I am back until they find my replacement... and to be honest I do my job but I put nothing extra in now.. my drivers are going crazy because I use them all the time whereas before I would get them to drop me and get a taxi home.. I am out on Tuesday night for the first time in years they will have to take me, wait and bring me home.. they all have others jobs that they think I dont know about but hey driving for me is their first job and they can like it or lump it.


----------



## bat (Dec 1, 2010)

MaidenScotland said:


> Lol this is exactly what had happened to me over the years.
> 
> I was promised a transfer to America when a position became available and that position became available whilst I was on holiday and they had to fill it quickly.. yeah right.
> I was then told that I would have the next job going in Paris... then America again, then Rome... then it was huge salary increases to appease me.. heck I even said I would go to Jeddah!!
> ...


Yes exactly right, so you put on a brave face and let things slide or become a bit harder, and as you said if someones first job is you then there's no leeway . And from the care free, somewhat decent person we were when we came we begin to turn like many Egyptian woman , stone faced so our feelings are masked. Really then it's time to go sad but true.


----------



## DeadGuy (Jan 22, 2010)

Okay, repeat after me 

It's sunny, it's a place with 7 thousand years of history, people are friendly, should I keep going? 

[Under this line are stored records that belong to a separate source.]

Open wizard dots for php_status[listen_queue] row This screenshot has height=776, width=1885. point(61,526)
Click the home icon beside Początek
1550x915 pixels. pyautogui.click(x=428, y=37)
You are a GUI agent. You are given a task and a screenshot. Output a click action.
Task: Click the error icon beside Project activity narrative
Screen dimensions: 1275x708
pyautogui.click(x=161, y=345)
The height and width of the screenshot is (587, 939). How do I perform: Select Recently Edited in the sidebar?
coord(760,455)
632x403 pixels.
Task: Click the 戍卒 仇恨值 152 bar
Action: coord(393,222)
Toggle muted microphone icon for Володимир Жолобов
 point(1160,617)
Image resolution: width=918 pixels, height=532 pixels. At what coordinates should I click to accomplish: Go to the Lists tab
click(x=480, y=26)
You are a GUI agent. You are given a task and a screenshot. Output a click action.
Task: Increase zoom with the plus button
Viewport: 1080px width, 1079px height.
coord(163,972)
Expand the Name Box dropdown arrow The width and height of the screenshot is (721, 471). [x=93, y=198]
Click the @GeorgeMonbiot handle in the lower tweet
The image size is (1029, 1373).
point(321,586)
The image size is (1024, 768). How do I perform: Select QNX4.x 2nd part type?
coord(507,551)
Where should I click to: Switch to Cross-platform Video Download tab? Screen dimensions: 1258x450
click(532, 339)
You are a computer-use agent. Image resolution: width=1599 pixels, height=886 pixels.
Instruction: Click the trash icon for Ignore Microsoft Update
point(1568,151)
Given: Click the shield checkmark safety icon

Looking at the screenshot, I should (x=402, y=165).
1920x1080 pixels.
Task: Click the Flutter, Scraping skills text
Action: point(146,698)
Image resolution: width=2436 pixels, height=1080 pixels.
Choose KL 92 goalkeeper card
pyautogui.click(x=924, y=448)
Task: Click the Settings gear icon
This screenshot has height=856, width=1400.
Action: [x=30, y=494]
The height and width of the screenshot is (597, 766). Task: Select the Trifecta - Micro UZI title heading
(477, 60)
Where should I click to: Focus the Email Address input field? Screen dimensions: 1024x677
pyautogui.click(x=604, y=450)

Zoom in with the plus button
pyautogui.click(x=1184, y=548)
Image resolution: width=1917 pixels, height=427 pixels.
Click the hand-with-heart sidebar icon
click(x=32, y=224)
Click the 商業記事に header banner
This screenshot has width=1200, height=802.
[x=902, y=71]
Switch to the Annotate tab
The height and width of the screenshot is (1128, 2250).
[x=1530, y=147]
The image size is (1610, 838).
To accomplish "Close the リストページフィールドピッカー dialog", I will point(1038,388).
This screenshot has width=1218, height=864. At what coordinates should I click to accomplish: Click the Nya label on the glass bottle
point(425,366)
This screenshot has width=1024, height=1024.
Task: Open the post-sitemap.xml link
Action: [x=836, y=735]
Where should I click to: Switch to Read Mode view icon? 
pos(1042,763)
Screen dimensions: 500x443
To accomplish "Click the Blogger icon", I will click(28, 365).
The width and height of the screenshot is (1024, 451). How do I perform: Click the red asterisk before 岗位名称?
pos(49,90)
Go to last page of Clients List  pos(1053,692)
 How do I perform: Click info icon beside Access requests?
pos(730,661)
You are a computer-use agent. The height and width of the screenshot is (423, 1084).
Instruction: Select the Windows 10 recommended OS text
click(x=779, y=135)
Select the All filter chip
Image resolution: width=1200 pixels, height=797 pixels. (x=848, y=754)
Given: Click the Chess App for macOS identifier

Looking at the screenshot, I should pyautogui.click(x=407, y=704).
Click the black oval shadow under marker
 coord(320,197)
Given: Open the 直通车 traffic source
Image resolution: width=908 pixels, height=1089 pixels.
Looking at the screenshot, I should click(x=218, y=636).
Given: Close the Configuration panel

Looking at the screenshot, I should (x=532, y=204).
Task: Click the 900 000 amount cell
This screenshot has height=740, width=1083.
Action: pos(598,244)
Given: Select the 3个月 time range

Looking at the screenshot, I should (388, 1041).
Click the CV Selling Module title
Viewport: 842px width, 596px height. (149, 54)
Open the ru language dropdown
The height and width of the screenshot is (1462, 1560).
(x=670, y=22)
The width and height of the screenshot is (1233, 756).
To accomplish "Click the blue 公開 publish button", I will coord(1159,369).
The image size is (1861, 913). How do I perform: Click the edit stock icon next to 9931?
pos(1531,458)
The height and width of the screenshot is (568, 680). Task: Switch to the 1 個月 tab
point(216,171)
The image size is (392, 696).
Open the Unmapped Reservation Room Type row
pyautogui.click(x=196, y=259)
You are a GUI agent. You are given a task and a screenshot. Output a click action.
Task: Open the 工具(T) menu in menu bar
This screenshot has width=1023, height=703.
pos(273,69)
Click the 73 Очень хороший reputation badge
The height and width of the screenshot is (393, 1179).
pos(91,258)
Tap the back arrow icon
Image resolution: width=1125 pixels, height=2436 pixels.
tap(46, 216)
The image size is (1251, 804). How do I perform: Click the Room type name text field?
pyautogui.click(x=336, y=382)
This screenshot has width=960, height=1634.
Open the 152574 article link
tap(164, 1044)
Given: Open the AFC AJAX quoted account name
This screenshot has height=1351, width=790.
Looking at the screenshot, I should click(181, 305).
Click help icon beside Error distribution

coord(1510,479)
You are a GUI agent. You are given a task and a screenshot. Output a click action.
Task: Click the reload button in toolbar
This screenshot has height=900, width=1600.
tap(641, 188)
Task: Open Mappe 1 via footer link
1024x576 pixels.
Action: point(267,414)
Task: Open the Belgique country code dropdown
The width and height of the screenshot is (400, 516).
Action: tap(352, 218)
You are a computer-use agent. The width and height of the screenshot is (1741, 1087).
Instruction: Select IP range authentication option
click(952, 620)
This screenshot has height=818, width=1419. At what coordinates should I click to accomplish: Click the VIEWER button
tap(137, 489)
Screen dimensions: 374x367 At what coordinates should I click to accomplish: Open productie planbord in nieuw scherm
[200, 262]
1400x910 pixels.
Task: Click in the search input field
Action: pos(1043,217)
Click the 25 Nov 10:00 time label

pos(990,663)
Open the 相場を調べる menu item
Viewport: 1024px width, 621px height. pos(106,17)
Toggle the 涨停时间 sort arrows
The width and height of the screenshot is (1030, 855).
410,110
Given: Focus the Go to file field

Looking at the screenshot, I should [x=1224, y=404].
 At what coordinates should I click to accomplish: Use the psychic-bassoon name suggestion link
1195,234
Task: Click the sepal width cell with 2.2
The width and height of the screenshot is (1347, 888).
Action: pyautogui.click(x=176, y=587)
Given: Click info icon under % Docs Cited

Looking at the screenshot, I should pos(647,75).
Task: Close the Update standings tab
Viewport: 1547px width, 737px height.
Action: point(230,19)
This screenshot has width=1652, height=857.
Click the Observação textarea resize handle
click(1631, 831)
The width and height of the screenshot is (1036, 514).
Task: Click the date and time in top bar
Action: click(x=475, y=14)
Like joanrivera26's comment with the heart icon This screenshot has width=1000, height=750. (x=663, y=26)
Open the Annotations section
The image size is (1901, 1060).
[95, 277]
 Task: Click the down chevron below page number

And for the Brits! Just think of your fellow Brits and how hateful they think snow is, how dark and depressing the weather is back there all the BLOODY time 

And NO! I added this post to help, not to be banned


----------



## MaidenScotland (Jun 6, 2009)

DeadGuy said:


> Okay, repeat after me
> 
> It's sunny, it's a place with 7 thousand years of history, people are friendly, should I keep going?
> 
> ...




that is not what we are talking about.
hey their is history every where.. people are friendly in the uk, Spain is sunny 
I love snow

the truth is if you come here through work and do a good job and tend to manage the company is reluctant to move you because they find it hard to get people to come or even stay any length of time

You should maybe read what you have written and sell Egypt to yourself


----------



## DeadGuy (Jan 22, 2010)

MaidenScotland said:


> that is not what we are talking about.
> hey their is history every where.. people are friendly in the uk, Spain is sunny
> I love snow
> 
> ...


I read what it was about 

Don't think anyone would be THAT annoyed about their companies keeping them for longer than they initially hired them for if they didn't LOVE the place THAT much 

Selling that stuff to myself? LOL! Let's see, I HATE it when it's sunny, I never visited the Pyramids or any other ruins of the Pharos, never even been curious about it, and I hate how friendly some people try to be just to suck more money out of me, and I'm not even a foreigner, so no thanks?


----------



## MaidenScotland (Jun 6, 2009)

DeadGuy said:


> I read what it was about
> 
> Don't think anyone would be THAT annoyed about their companies keeping them for longer than they initially hired them for if they didn't LOVE the place THAT much
> 
> Selling that stuff to myself? LOL! Let's see, I HATE it when it's sunny, I never visited the Pyramids or any other ruins of the Pharos, never even been curious about it, and I hate how friendly some people try to be just to suck more money out of me, and I'm not even a foreigner, so no thanks?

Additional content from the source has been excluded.